*ASSIGNED TASK*: Read the lines below, and copy any that contain the string "target".

┏━━

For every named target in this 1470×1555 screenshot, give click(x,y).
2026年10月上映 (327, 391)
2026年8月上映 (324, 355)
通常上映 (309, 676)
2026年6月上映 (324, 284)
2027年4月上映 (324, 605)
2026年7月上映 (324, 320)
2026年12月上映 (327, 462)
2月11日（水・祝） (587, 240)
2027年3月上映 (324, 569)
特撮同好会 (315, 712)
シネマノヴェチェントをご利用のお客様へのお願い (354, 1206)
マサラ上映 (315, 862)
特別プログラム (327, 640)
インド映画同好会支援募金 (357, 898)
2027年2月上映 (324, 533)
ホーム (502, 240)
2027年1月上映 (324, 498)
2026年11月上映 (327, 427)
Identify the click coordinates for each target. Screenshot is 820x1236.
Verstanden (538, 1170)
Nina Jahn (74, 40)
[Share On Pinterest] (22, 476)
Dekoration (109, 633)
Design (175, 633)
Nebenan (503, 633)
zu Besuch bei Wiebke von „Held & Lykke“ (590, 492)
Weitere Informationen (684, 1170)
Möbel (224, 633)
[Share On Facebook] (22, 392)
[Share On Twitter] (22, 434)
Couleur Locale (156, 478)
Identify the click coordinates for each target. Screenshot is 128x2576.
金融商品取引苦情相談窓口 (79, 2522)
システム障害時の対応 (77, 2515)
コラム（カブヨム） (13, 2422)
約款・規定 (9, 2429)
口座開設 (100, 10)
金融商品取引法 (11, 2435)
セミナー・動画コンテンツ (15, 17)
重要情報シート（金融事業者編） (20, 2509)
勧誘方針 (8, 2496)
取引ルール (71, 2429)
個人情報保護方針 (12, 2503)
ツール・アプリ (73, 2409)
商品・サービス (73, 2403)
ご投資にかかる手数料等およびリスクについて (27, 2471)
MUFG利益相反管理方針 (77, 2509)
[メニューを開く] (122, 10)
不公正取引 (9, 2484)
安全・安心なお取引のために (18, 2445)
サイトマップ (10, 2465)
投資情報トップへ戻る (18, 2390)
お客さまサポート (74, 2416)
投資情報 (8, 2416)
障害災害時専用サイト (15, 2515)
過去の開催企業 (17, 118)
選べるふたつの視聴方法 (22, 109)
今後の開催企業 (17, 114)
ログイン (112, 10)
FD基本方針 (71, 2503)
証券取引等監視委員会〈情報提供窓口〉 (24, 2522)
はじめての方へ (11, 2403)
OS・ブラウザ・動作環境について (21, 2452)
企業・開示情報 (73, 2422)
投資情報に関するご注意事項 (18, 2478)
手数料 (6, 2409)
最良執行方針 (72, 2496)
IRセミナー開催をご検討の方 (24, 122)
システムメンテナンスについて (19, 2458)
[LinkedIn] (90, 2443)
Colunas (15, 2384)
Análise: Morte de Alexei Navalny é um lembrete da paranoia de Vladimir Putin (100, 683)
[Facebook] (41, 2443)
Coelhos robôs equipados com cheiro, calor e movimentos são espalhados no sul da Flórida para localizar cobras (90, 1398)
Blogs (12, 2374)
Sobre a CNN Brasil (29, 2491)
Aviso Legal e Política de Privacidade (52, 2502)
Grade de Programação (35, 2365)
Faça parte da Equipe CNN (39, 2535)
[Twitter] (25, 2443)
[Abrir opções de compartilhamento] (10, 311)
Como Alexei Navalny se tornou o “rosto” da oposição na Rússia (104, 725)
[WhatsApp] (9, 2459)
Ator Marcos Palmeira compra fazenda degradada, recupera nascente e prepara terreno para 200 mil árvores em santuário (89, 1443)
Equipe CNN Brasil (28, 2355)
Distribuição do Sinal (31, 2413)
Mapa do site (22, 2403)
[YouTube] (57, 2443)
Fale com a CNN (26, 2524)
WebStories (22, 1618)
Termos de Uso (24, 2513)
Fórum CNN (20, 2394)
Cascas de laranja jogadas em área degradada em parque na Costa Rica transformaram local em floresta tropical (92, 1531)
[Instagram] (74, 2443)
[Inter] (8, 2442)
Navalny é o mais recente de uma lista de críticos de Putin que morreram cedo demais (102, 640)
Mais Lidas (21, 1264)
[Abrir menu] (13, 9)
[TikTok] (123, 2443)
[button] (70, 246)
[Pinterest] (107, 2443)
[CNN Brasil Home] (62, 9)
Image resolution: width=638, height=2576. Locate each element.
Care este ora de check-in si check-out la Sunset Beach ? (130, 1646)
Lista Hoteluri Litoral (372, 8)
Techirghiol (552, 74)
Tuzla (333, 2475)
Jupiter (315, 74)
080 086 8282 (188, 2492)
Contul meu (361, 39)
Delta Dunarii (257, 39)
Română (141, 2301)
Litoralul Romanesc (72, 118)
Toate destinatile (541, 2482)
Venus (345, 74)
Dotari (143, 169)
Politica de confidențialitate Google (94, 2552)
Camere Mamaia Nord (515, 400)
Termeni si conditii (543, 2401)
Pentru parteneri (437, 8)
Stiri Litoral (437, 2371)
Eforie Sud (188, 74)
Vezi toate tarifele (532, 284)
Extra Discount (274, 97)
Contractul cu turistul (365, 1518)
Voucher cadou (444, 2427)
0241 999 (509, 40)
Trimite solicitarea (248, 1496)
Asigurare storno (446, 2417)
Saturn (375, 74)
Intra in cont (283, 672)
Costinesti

┗━━

*EXERCISE OUTPUT*:
For every named target in this 1470×1555 screenshot, give click(x,y).
Identify the click coordinates for each target. Screenshot is 820x1236.
Identify the click coordinates for each target. Screenshot is 128x2576.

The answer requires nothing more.